Exercise goal -
Copy out every line from the items below that contains the word "Viewport", treating uppercase and lowercase as different.

Data rows -
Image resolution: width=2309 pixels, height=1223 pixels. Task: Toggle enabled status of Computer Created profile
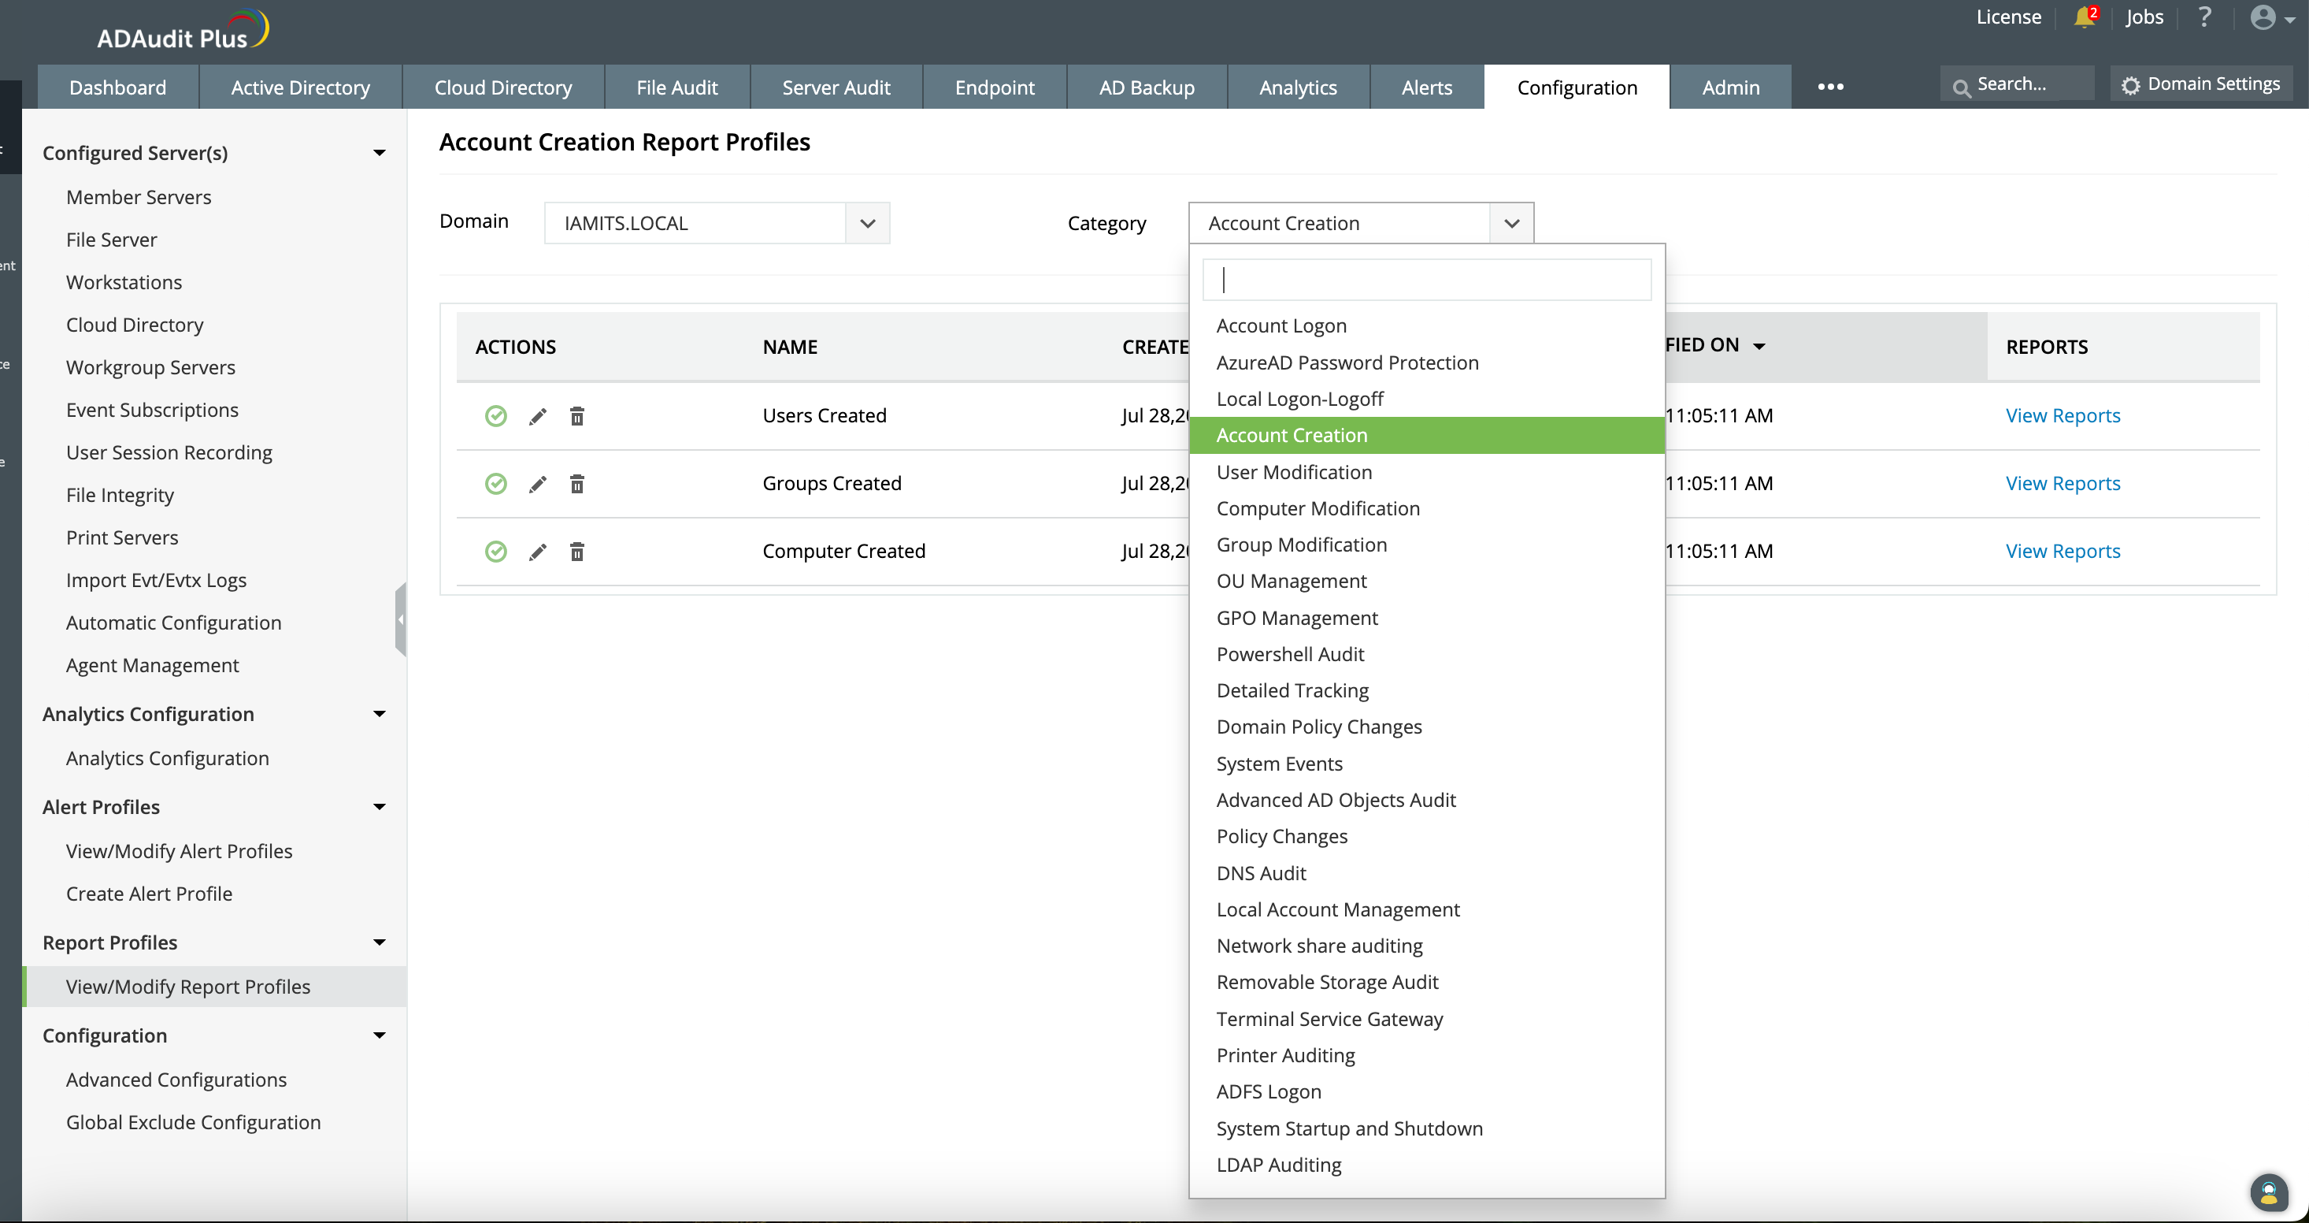pyautogui.click(x=496, y=551)
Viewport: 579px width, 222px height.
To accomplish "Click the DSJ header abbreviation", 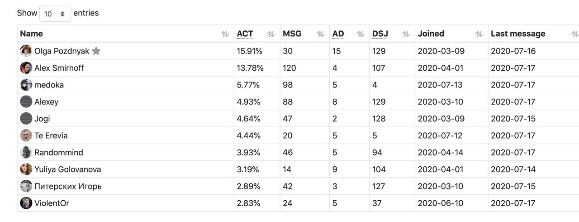I will coord(380,34).
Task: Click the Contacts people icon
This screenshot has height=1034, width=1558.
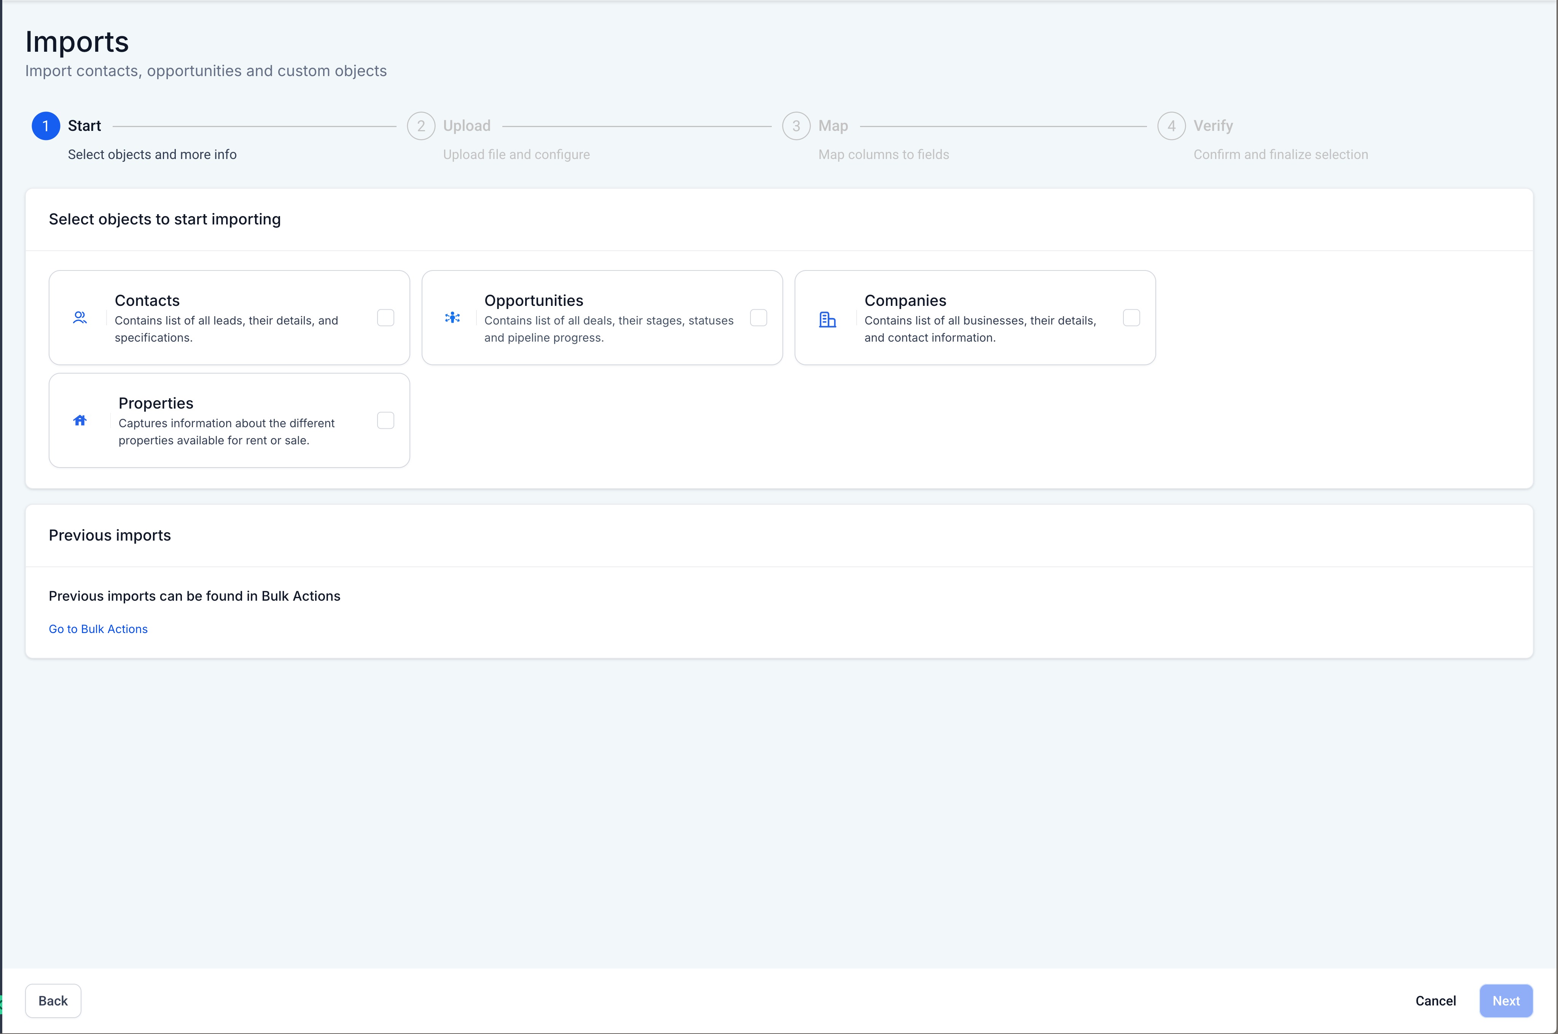Action: (x=80, y=318)
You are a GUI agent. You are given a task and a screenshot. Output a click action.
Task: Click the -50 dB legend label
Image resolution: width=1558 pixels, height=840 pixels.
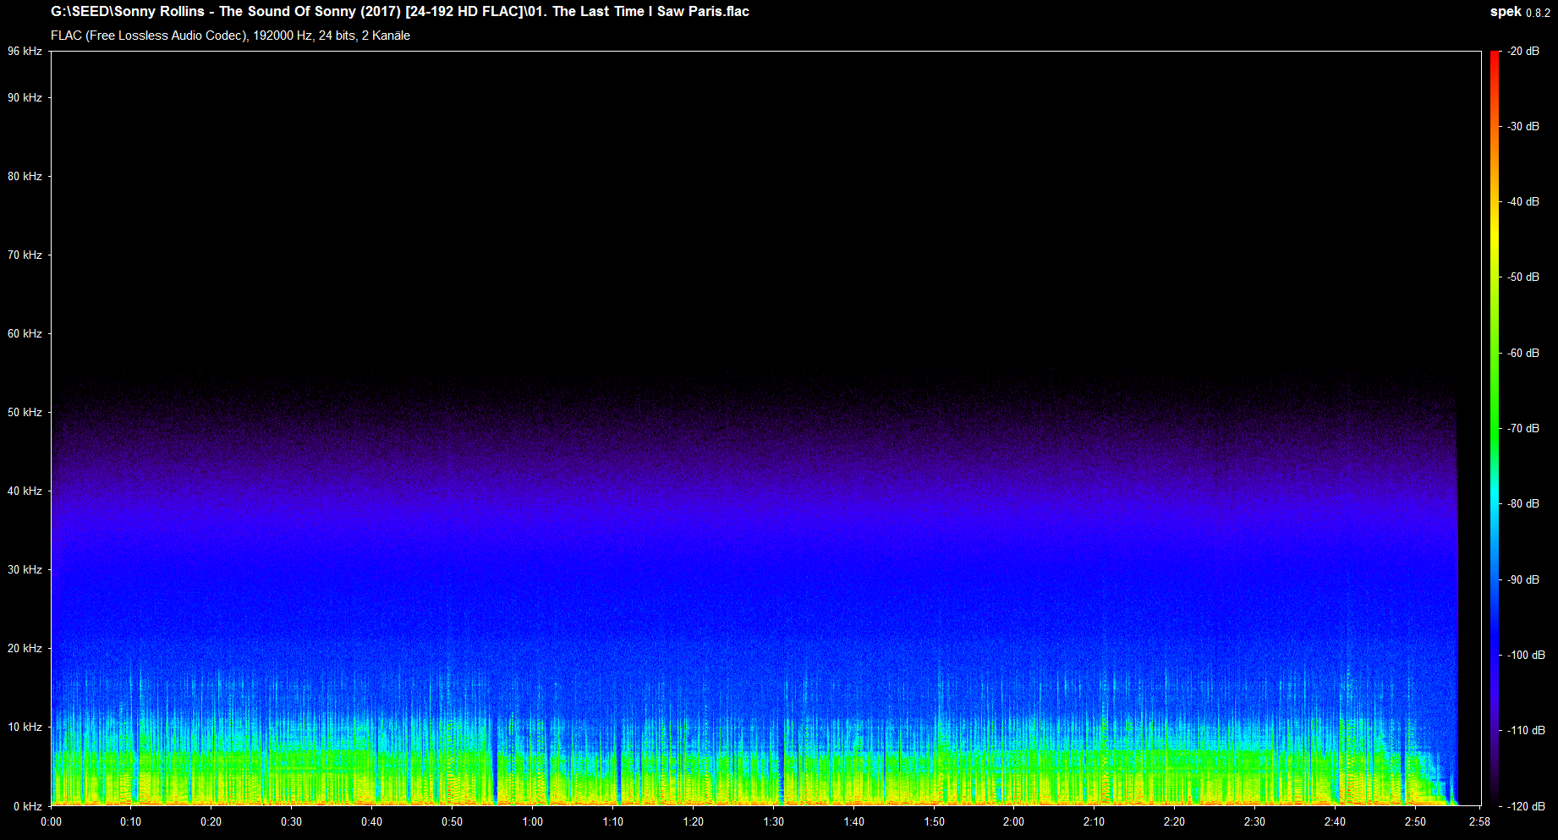point(1522,277)
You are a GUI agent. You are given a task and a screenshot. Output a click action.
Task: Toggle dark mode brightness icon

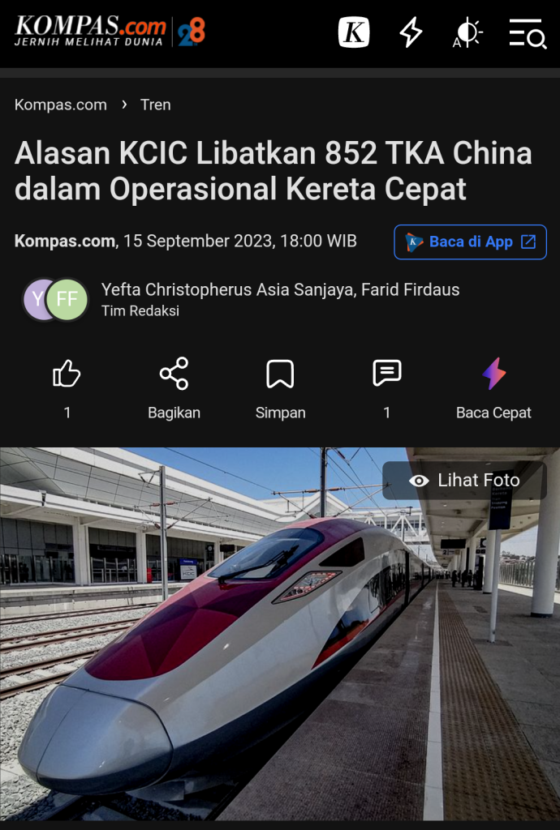click(467, 32)
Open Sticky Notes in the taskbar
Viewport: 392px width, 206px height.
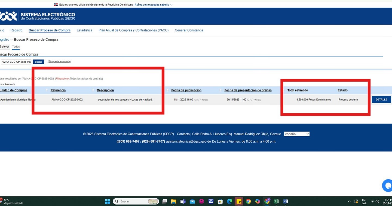tap(239, 201)
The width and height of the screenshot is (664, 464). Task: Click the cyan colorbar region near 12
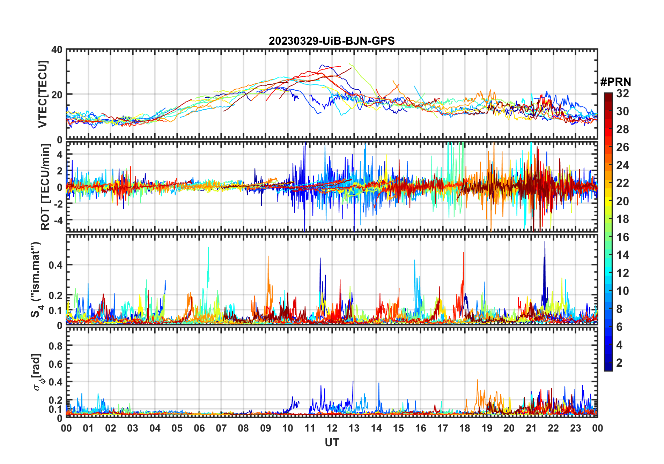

Answer to the exercise -
Viewport: 579px width, 222px height.
Viewport: 392px width, 206px height.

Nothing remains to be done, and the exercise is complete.